Evaluating the role of common risk variation in the recurrence risk of schizophrenia in multiplex schizophrenia families

Abstract

Multiplex families have higher recurrence risk of schizophrenia compared to the families of sporadic cases, but the source of this increased recurrence risk is unknown. We used schizophrenia genome-wide association study data (N = 156,509) to construct polygenic risk scores (PRS) in 1005 individuals from 257 multiplex schizophrenia families, 2114 ancestry-matched sporadic cases, and 2205 population controls, to evaluate whether increased PRS can explain the higher recurrence risk of schizophrenia in multiplex families compared to ancestry-matched sporadic cases. Using mixed-effects logistic regression with family structure modeled as a random effect, we show that SCZ PRS in familial cases does not differ significantly from sporadic cases either with, or without family history (FH) of psychotic disorders (All sporadic cases p = 0.90, FH+ cases p = 0.88, FH- cases p = 0.82). These results indicate that increased burden of common schizophrenia risk variation as indexed by current SCZ PRS, is unlikely to account for the higher recurrence risk of schizophrenia in multiplex families. In the absence of elevated PRS, segregation of rare risk variation or environmental influences unique to the families may explain the increased familial recurrence risk. These findings also further validate a genetically influenced psychosis spectrum, as shown by a continuous increase of common SCZ risk variation burden from unaffected relatives to schizophrenia cases in multiplex families. Finally, these results suggest that common risk variation loading are unlikely to be predictive of schizophrenia recurrence risk in the families of index probands, and additional components of genetic risk must be identified and included in order to improve recurrence risk prediction.

Fig. 1. Mean Leave-N-Out PGC3-SCZ PRS for each of the diagnostic categories in the ISHDSF sample, sporadic SCZ cases and ancestry-matched population controls.
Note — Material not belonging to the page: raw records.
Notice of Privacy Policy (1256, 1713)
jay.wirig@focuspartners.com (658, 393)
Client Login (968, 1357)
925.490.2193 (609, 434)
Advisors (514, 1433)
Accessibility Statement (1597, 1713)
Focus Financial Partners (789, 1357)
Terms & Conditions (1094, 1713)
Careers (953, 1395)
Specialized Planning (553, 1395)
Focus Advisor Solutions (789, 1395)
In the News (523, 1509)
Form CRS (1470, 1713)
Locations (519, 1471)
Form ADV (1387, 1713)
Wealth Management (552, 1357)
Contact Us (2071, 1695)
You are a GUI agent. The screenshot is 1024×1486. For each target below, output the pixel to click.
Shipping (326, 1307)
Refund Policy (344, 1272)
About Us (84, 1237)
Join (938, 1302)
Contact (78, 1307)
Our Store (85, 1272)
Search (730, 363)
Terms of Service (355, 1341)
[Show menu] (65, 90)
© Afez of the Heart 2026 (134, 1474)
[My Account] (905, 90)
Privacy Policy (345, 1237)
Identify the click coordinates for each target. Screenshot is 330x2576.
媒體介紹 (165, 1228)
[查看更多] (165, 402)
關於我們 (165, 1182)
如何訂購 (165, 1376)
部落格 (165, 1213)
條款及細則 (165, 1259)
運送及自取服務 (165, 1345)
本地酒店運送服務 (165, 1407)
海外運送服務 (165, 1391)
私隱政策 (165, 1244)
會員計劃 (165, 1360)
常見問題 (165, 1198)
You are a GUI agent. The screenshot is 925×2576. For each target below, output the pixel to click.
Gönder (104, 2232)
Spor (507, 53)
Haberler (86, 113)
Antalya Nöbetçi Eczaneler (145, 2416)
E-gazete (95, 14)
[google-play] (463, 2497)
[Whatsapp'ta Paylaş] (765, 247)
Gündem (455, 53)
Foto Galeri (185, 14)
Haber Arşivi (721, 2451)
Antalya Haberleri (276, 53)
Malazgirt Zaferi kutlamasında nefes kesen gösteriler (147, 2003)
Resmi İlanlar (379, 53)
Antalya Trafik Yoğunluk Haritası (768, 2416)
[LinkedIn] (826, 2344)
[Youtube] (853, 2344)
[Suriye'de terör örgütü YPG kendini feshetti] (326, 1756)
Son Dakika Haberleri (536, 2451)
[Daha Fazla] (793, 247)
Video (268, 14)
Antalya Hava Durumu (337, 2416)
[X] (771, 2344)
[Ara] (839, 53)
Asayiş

A subset of sporadic cases with family history (FH) information are further divided into FH+ (green bar) and FH− (red bar) categories. Unaffected relatives (dark orange bar) are distinct from population controls (black bar) as they represent unaffected individuals in the families. Familial SCZ cases are represented in the narrow spectrum category as described in the methods section. Error bars represent the standard error of the observed mean. X axis shows each of the diagnostic categories. Y axis shows the mean normalized Z-score for PGC3-SCZ.

Fig. 2. Comparison of PRS between the ISHDSF diagnostic categories and sporadic cases, versus population controls.

All analyses follow the hypothesis that ISHDSF members and sporadic cases have a higher PRS compared to population controls. All PRS have been normalized using Z-score standardization prior to obtaining odds ratios. The plots show odds ratios (OR, filled circles) with 95% confidence intervals (CI) for each category compared to population controls. X axis represents the odds ratios. Left side of Y axis represents each of the categories used for comparison versus population controls. Right side of the Y axis represents the p-values after multiple testing correction.